In an opinion that shook the world, Dobbs v. Jackson Women’s Health Organization, ended the right to terminate an unwanted pregnancy announced in the 1973 landmark case, Roe v. Wade. For the majority, Justice Alito declared Roe fundamentally flawed from its inception, and, joined by four others, he relegated abortion regulation entirely to the states. Chief Justice Roberts, concurring in the judgment, would have retained Roe yet ditched its viability line, upholding Mississippi’s 15-week ban, claiming this would allow women to realize they are pregnant and to make a timely choice.


However inadequate and factually dubious the premise—not all women’s cycles operate with clock-like precision and complicating risks are often discovered later—Roberts’s somewhat less devastating opinion might have controlled had Justice Ruth Bader Ginsburg stepped down well before the contrived, Scalia-motivated, then abandoned, Merrick Garland rule.


In a simple concurrence, Justice Kavanaugh, who joined the Dobbs majority, declared his respect for the many Justices preceding him who reached a contrary resolution on the ultimate question whether to retain Roe. By contrast, Justice Thomas barred no holds. Thomas declared an intent to revisit a long line of cases that failed his stringent originalist conception, while notably omitting Loving v. Virginia, the case that struck down Virginia’s anti-miscegenation statute.


This post makes three points: (1) the majority’s misleading characterization of the reliance argument expressed in the controlling plurality opinion in Planned Parenthood of Southeastern Pennsylvania v. Casey, is not the most damaging aspect of Dobbs; (2) the majority’s claim that the right announced in Roe has no connection to the historical Constitution is mistaken; and (3) ultimately, Dobbs is a deeply troubling exercise in hubris.


Dobbs marks a seismic shift in a half-century’s growing recognition of the injustices of subordinating women and fighting for their inclusion on equal terms in the workplace and public life. Before 1973, a woman as primary or coequal breadwinner was uncommon; today it’s unremarkable.

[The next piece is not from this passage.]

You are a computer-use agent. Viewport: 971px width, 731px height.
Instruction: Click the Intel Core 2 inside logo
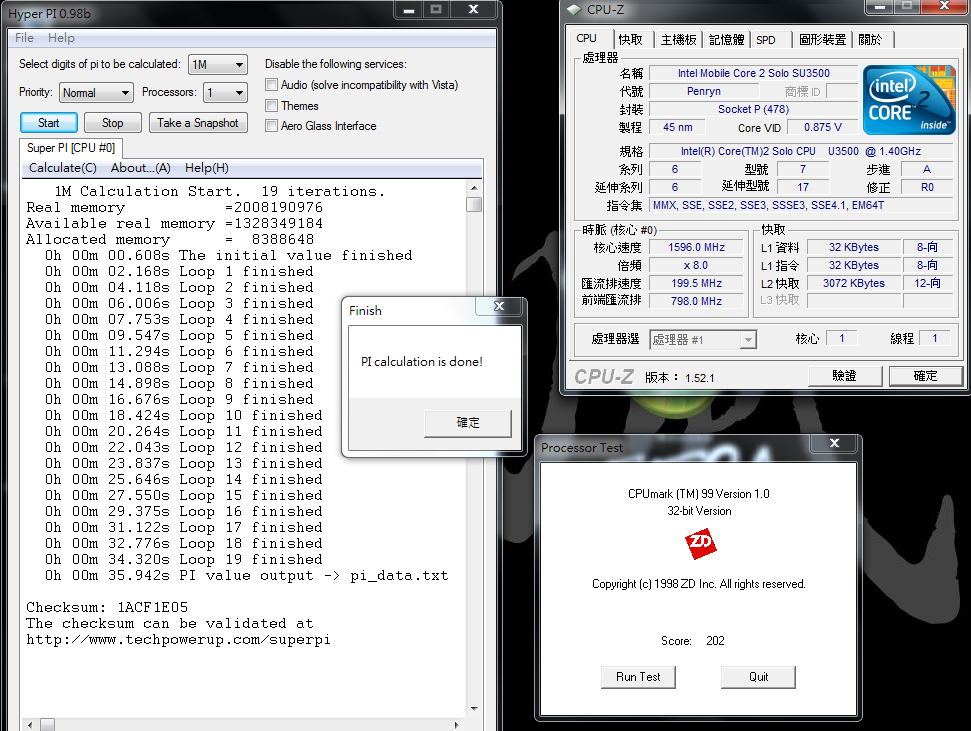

This helps explain why Justice Alito’s misleading characterization of the Casey plurality’s central reliance argument is stunning.


Justice Alito for the majority in Dobbs states:


In Casey, the controlling opinion conceded that traditional reliance interests were not implicated because getting an abortion is generally “unplanned activity,” and “reproductive planning could take virtually immediate account of any sudden restoration of state authority to ban abortions.”


Here is what the Casey plurality—the controlling opinion—actually said:


This argument [described above] would be premised on the hypothesis that reproductive planning could take virtually immediate account of any sudden restoration of state authority to ban abortions. To eliminate the issue of reliance that easily, however, one would need to limit cognizable reliance to specific instances of sexual activity. But to do this would be simply to refuse to face the fact that for two decades of economic and social developments, people have organized intimate relationships and made choices that define their views of themselves and their places in society, in reliance on the availability of abortion in the event that contraception should fail.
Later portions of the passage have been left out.